Here's what I've measured:
8192pt: .00101566s (~3x slower than the 4k)
16384pt: .05787439 (~56x slower than the 8k, what happened here?)
32768pt: .09263355 (~91x slower than the 8k, what!?)
This is running the same code (not multi threaded, and fixed to a single processor) just changing the FFT size. I was expecting some sort of linear progression in time required but there is something else going on when my size increases past 8k.
Sorry I didn't specify in my original posting but I'm running on a Intel Xeon Quad Core processor (Intel Core 2 QuadProcessor (type 0x22 returned by IppGetCpuType ()). More specifically it's a Intel Xeon Processor type E5405 2.0GHz.
So I couldn't find the "64k aliasing on P4" note you suggested reading but it started me thinking that currently I'm running my RFFT (Real to Complex - Perm Format) out of place. So I tried coping my data to a temp buffer and running the RFFT in place with comperable results.

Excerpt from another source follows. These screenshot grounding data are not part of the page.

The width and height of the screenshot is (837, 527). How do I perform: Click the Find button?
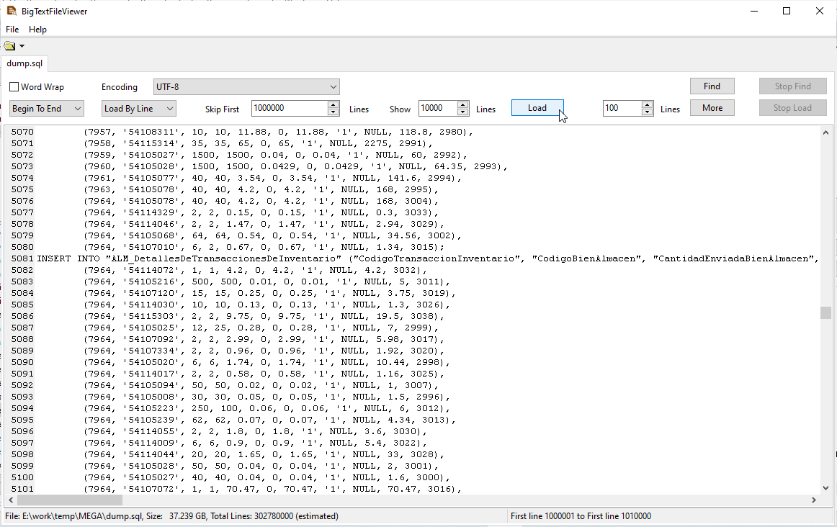tap(712, 86)
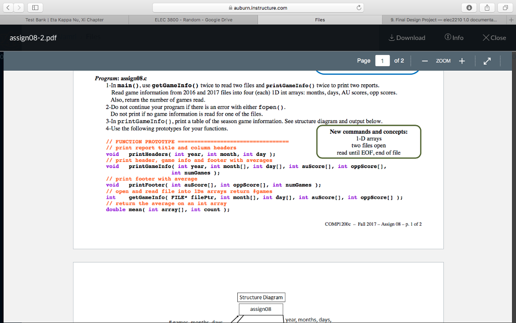Click the page number input field
The width and height of the screenshot is (516, 323).
[382, 61]
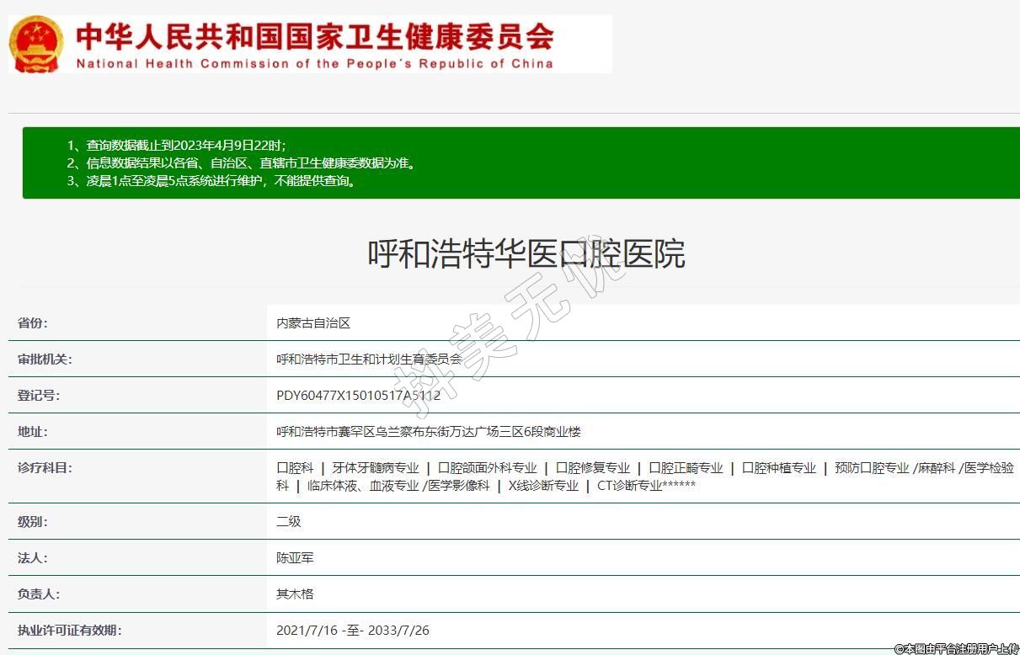Select the person in charge 其木格

pyautogui.click(x=295, y=594)

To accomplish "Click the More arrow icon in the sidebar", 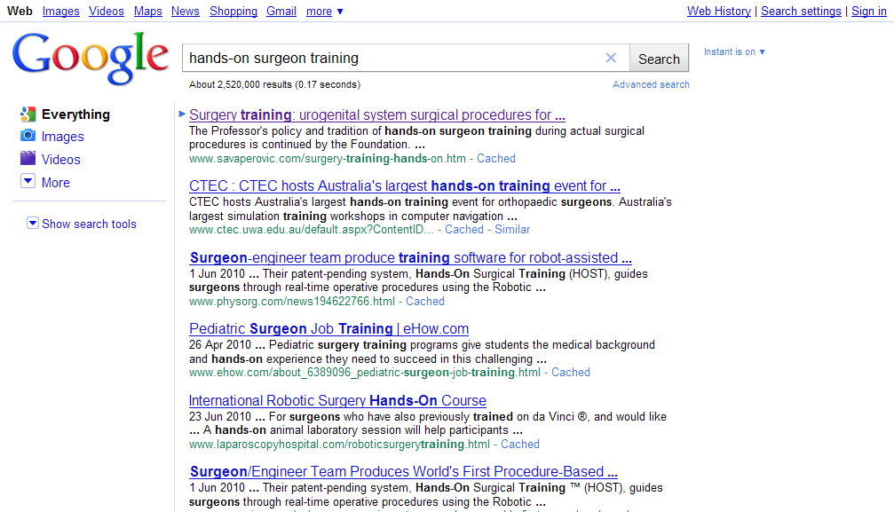I will coord(28,182).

If you can guide me to where I'll find the note "64k aliasing on P4" I'd appreciate it.
Ok let me add more datato see if I can get some answers to a real problem I'm having.
I am using a genuine E5405 Intel chip. if I use the IPP call "IppGetCpuType" that works as expected. However, when I use the call "IppGetMaxChacheSizeB" it tells me that it cannot determine the cache size. I believe that this is causing my problem with FFT processing. When I use a larger FFT size (32k Real to Complex) it takes signifigantly longer thanit should and I believe that it's because the data is being swapped in and out of cache ("64k aliasing on P4").
So my big question is why can't the IPP library determine the cache size and is there some way to manually set the cache size (since I know what it is) for the library so the data is not swapped?